*Document segment*.

+ + + +

Where Do Overseers Come From?

On the eve of a contested election for the governing board, looking under the hood of the nominating process

Photographs of Tracy P. Palandjian and Philip Lovejoy
Tracy P. Palandjian ’93, M.B.A. ’97, chair of the Harvard Alumni Association Committee to Nominate Overseers and Elected Directors, and Philip Lovejoy, HAA executive director
Photographs: Courtesy of Tracy P. Palandjian and Will Halsey/Courtesy of the Harvard Alumni Association

How are members of Harvard’s Board of Overseers chosen—and what do they do, once they are elected to the governing board? Those questions, of little general interest to most of the community most of the time, have suddenly become salient because for the second time since 2016, five candidates advocating action on a set of substantive issues have gained a place on the ballot via petition, joining the eight candidates nominated through the University’s formal committee process (read about the complete roster and background here).

Arithmetically, that means that 13 aspirants now seek the five openings on the 30-member board to be filled in this spring’s election, lending a liveliness to the contest. Programmatically and philosophically, it highlights important—and asymmetrical—views about Harvard governance, and the purposes and principles by which the place operates.

The Nominating Committee

As part of its constitution, said Harvard Alumni Association (HAA) executive director Philip Lovejoy in a recent conversation, the HAA has a Committee to Nominate Overseers and Elected Directors (of the association itself). The nominating committee, an HAA standing committee, has 15 members:

  • two nonvoting University officials (the Secretary to the Governing Boards—the Overseers and the Corporation; and the vice president for alumni affairs and development); and
  • a changing cohort of 13 appointees, serving three-year terms, who include three current or former Overseers, appointed by the president of the Board of Overseers, and 10 alumni, chosen by the HAA executive committee.

The current members are listed here. Lovejoy said that in making its appointments, the executive committee aims for a nominating committee with representation across schools, geographies, age (one member must be 10 years or fewer out of college, and one 15 years or fewer), and other diverse criteria. The intention, he said, is to craft a group that is “very collegial and collaborative—but not unwilling to challenge” fellow members’ ideas and assumptions.

Both the nominating process and the Overseers’ role were opaque to her before she was nominated for and elected an Overseer in 2012, said Tracy P. Palandjian ’93, M.B.A. ’97. During 2017-2018, her final year of service, she was vice chair of the Overseers’ executive committee; now, she chairs the HAA nominating committee, and so has mastered its processes from within. Echoing Lovejoy, she said its work is characterized by “active disagreement” and “respectful debate” in pursuit of a common, constructive purpose. The way in which the committee pursues its nominating responsibilities, she continued, is “massively intentional and thoughtful.” Among the steps she outlined:

  • Outreach to develop a pool of prospective nominees: Palandjian said nominating- committee members solicit ideas widely, talking with the deans of all of Harvard’s schools, touching base with past committee members, and combing through the alumni-affairs database to identify prospects across the disciplines (arts and humanities, sciences, and so on) and internationally. She also said the committee sought nominees from any alumnus—a process she said would be improved online in the future, via a website.

+ + + +

*Information provided*.
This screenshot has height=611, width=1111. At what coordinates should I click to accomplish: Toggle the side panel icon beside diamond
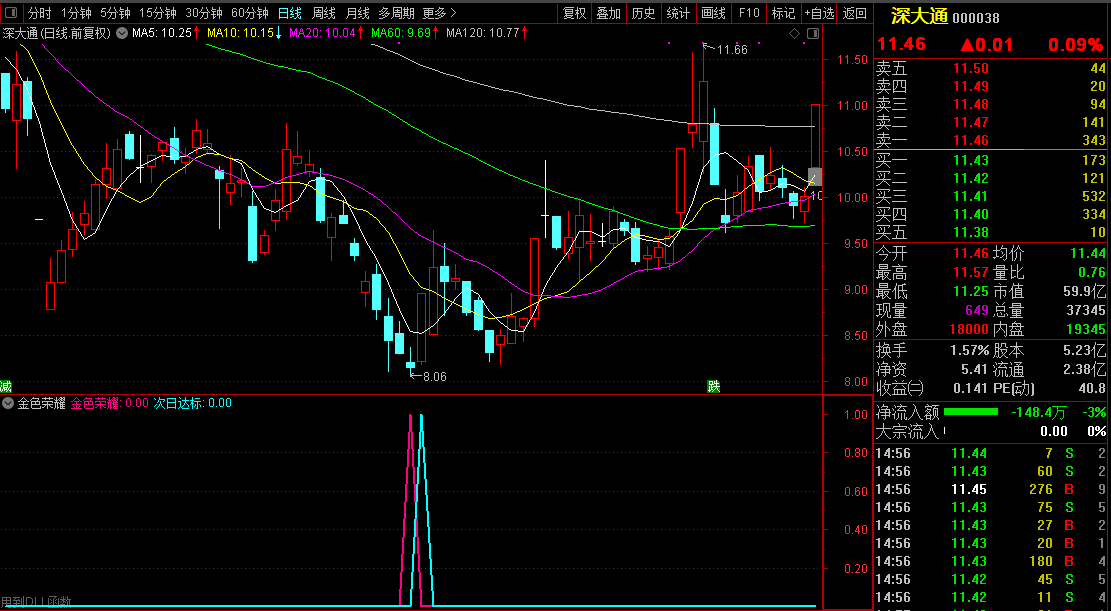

+ + + +

*Work to do*.
1) According to the article on Overseer nominations, why have the questions of how Overseers are chosen and what they do suddenly become salient?
2) Reproduce the passage of the article on Overseer nominations starting at "The current members are" and ending at "ideas and assumptions.".

*Answers given*.
1) They have become salient because, for the second time since 2016, five candidates advocating action on a set of substantive issues have gained a place on the ballot via petition. They join the eight candidates nominated through the University's formal committee process.

2)
The current members are listed here. Lovejoy said that in making its appointments, the executive committee aims for a nominating committee with representation across schools, geographies, age (one member must be 10 years or fewer out of college, and one 15 years or fewer), and other diverse criteria. The intention, he said, is to craft a group that is “very collegial and collaborative—but not unwilling to challenge” fellow members’ ideas and assumptions.